Page 1 of 1

Generate multiple Checksum/SK in a generic job

Posted: Sun Feb 19, 2017 10:28 pm
by rohit_mca2003
Hi,

I have a requirement to use a generic job to read source file and load data into table.
Each time I have a new source file, the corresponding target may have different number of Checksum/Surrogate Key columns.

Example (Scenario 1):
---------------------------
Source --> File 1 (Col1, Col2, Col3, Col4)
Target --> Table1 (Col1, Col2, Col3, Col4, Checksum(Col1,Col2), Checksum(Col3,Col4))

Example (Scenario 2):
---------------------------
Source --> File 1 (Col1, Col2, Col3, Col4, Col5)
Target --> Table1 (Col1, Col2, Col3, Col4, Checksum(Col1,Col2), Checksum(Col3,Col4), Checksum(Col5))

So each time I receive a source, I have to generate different number of checksum column.
Is there any way I can achieve this using generic job like
(Source --> Generate different number of Checksums --> Target)

Thanks,
Rohit

Posted: Mon Feb 20, 2017 11:23 am
by UCDI
there are a couple of ways... the way we have been doing it is to set up for a good maximum # of columns you might need, for example say you need 3 or 4, then you might set up for 6 or 8.

If a particular input is blank, then the related checksum column on the output would be blank (and no work done, beyond carrying the empty columns around for a short time). Your using job can drop the unused columns.

so if you needed 2, the first 2 columns to your shared code have the data that will be run thru the checksum, the others empty. If you need 3, the first 3, etc. Its a little clunky, but its flexible and worked well for us.

Posted: Mon Feb 20, 2017 11:25 am
by chulett
... and that is valid for a "generic" job? As in one using RCP, I assume.

Posted: Tue Feb 21, 2017 8:11 am
by UCDI
I can't say about valid.
It works with rcp. In this example you need to have the columns you want checksums on exposed and mapped into inputs, but the rest can be rcp.

I am open to a better method ... I don't really like it, but my company has been doing it that way unquestioned for a while.

Posted: Tue Feb 21, 2017 8:14 am
by chulett
Good to know. Was mostly worried about the new source file comment where each "may have different number" of columns to checksum.

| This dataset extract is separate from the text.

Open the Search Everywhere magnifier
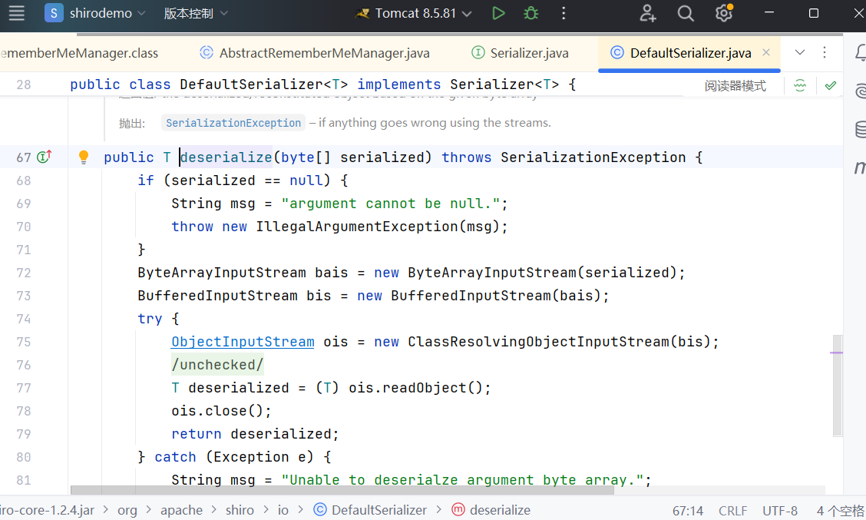866x520 pixels. click(686, 13)
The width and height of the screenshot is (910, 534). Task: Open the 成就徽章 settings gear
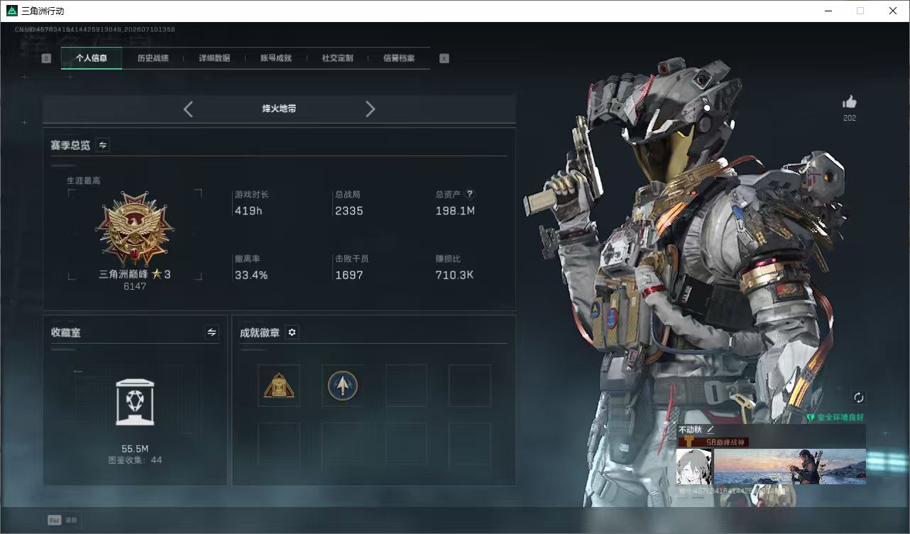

Posted: Wed Feb 22, 2017 8:23 am
by rohit_mca2003
Thanks for the replies.
Even we are following similar approach. Putting a maximum number of Checksum.
For each checksum we provide column/s using parameter. This job is RCP.
At the end we Drop unnecessary checksum columns (again controlled by parameters for particular instance/value file).

Thanks for all help.